____ 本文

いかがお過ごしですか。上福岡教会の杉山です。
聖書には、イエスがたとえ話をするところが、何度も出てきます。
そのたとえに、こんなものがあります。エルサレムという町から、近くのエリコという町に行く道で、ある人が強盗に襲われ、瀕死の重傷を負って倒れていた。すぐ後に、祭司が、側を通ったがよけて通り過ぎた。次に、神殿で働く人が通りかかったが、同じようによけて通り過ぎた。
ところが、あるサマリア人はやってくると、その倒れている人を手当てして、自分のロバに乗せ、宿屋に連れて行って部屋を確保し、次の日には、さらに治療費を預けて、宿屋の主人に後を頼み、出かけて行った。実にさっそうとしたサマリア人の振る舞いです。後を引かず、お礼を求めず、全く倒れた人のためだけを思った行動といえるでしょう。(ルカ10:30-35参照)

________

* 問題 1
本文の筆者は、サマリア人の振る舞いを「実にさっそうとした」と評しています。そう評される理由を、本文に述べられている内容に基づいて説明してください。
* 問題 2
サマリア人のたとえ話について語る本文を、最後の文に続けて書き進めてください。

____ 分析用データ

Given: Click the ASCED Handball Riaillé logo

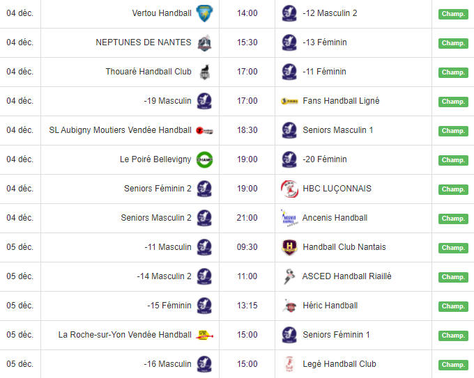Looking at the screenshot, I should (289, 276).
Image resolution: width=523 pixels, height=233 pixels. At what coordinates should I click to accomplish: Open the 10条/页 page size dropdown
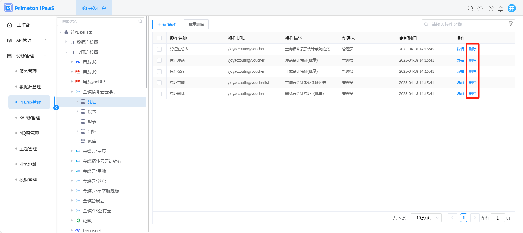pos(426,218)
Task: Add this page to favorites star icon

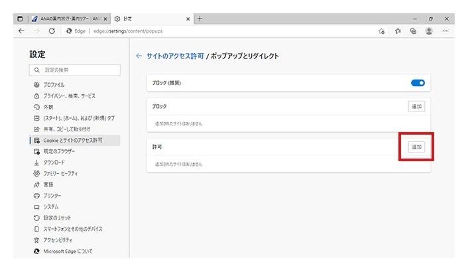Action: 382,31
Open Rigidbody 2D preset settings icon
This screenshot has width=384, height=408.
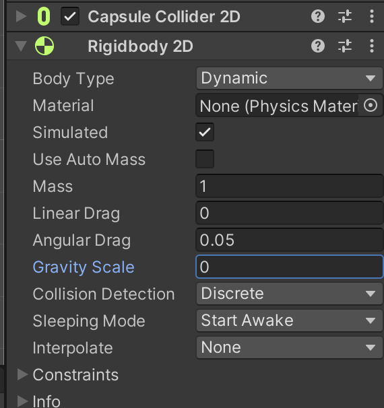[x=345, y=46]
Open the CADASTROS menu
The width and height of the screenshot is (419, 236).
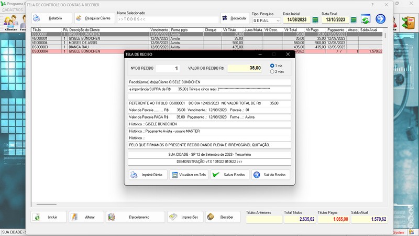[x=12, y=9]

________

* 解答欄 1
そのサマリア人の行動が、後を引かず、お礼を求めず、全く倒れた人のためだけを思ったものだったからです。倒れている人を手当てしてロバに乗せ、宿屋に連れて行って部屋を確保しました。さらに翌日には治療費を預けて宿屋の主人に後を頼み、そのまま出かけて行きました。

* 解答欄 2
実は、これは、人を愛するとはどういうことかを語るたとえ話です。しかし、このたとえには、もうひと工夫があります。それは、ここで登場する「サマリア人」というのは、イエスの生きたイスラエルの国の人たちからとても嫌われていた、という事実です。どうにも嫌いな、認めたくない国というのが、ひょっとして皆さんにもあるでしょうか。もしそうなら、サマリア人の所に、そのような国の名前を入れてみてください。
イエスは、あえて人を愛するたとえに、そのような対立するサマリア人の名前を入れられました。それは、そもそも人を愛するということは、この人は愛するけれども、この人は愛さない、というような条件を付けることを超えたものだ、と示すためです。